Creating plasmid maps inside ggplot.
https://bradyajohnston.github.io/plasmapR/
Other
79 stars 8 forks source link

read_gb loses part of plasmid feature that spans across the start site #10

Open Dobrokhotov1989 opened 11 months ago

Dobrokhotov1989 commented 11 months ago

Hi there,

I've spotted a bug in the reading gbk file where a feature spans across the plasmid "start". In the gbk it looks like this:

 CDS             join(4891..5096,1..751)
                     /note="pLannotate"
                     /label="TurboID"
                     /database="snapgene"
                     /identity="100.0"
                     /match_length="99.7"
                     /fragment="False"
                     /other="CDS"

but when read by read_gb() it only 'remembers' the first part, i.e. 4891..5096.
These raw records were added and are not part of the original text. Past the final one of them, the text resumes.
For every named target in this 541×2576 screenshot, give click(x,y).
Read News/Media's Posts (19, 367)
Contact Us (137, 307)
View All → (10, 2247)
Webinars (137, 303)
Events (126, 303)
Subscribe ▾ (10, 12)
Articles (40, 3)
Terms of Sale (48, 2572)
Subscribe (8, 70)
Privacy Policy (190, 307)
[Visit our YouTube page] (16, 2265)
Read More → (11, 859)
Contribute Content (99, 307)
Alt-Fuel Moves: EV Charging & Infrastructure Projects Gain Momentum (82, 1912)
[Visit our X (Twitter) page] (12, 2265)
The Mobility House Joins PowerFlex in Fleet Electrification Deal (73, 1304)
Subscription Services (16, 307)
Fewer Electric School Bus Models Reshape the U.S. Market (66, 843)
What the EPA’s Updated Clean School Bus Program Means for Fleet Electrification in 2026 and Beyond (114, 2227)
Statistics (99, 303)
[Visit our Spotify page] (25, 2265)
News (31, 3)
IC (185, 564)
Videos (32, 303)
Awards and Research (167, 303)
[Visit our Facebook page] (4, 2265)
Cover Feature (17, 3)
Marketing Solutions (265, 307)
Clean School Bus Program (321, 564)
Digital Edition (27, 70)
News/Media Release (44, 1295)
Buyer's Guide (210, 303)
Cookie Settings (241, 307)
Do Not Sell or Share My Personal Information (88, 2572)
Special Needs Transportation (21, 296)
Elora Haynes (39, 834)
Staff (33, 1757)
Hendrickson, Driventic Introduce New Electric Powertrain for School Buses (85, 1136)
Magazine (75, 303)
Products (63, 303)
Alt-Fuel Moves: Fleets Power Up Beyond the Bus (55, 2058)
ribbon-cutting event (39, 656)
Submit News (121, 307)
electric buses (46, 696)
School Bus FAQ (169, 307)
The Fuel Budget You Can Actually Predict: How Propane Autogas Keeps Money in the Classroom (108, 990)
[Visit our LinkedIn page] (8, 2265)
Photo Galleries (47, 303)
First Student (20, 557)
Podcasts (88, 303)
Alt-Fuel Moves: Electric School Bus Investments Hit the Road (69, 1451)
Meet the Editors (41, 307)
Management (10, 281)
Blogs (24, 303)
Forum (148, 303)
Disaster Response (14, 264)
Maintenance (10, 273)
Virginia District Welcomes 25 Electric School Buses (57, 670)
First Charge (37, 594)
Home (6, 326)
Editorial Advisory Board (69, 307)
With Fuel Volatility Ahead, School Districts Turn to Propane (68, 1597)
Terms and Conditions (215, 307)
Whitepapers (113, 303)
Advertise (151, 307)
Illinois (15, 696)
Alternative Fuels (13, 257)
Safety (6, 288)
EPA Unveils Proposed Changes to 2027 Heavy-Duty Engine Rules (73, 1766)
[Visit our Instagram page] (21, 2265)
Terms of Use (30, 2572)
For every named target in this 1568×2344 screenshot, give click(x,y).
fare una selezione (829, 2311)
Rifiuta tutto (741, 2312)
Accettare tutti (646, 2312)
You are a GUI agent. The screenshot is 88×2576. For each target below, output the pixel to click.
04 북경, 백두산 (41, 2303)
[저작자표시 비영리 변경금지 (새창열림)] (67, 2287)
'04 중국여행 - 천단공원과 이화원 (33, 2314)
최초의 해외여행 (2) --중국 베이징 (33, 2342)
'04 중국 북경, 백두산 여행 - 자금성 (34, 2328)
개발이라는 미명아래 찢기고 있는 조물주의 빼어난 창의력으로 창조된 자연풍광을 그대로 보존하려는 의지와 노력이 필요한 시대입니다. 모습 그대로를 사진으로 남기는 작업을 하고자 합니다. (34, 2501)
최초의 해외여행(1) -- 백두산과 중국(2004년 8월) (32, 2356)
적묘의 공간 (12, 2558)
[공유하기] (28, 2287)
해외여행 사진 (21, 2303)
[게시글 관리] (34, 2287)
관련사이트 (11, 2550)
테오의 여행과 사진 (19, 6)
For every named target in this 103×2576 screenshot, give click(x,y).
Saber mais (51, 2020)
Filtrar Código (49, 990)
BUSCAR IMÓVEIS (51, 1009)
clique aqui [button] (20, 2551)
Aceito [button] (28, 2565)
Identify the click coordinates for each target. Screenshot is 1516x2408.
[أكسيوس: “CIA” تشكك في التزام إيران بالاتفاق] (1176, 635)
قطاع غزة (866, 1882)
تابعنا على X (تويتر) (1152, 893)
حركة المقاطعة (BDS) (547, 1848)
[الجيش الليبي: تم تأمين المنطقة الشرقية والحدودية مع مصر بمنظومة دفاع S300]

This file is used in the example: 559763_pLann.txt

library(plasmapR)
my_plasmid <- '559763_pLann.txt'
read_gb(my_plasmid) %>%
  plot_plasmid()

I would appreciate it if you could take a look

BradyAJohnston commented 11 months ago

Thanks for flagging this. You are right that I currently haven't taken in to account features that will go over the 'origin' of the plasmid. I will have to have a think about how to handle this, as just having the features start and end on the correct places won't work nicely with ggplot.

BradyAJohnston commented 11 months ago

Is there a particular reason that the origin point for the plasmid is in this location? I can think of a solution that would basically be changing the origin point for all of the features to be a different location in the plasmid, that doesn't overlap with a feature. I figure this will be the easiest approach. I might not do it for the parsing step, but it might be something that can be done in the plotting stage.

Dobrokhotov1989 commented 11 months ago

Thanks Brady for the swift reply. There is no particular reason for origin being in the middle of a feature - it is just as I got plasmid sequencing results.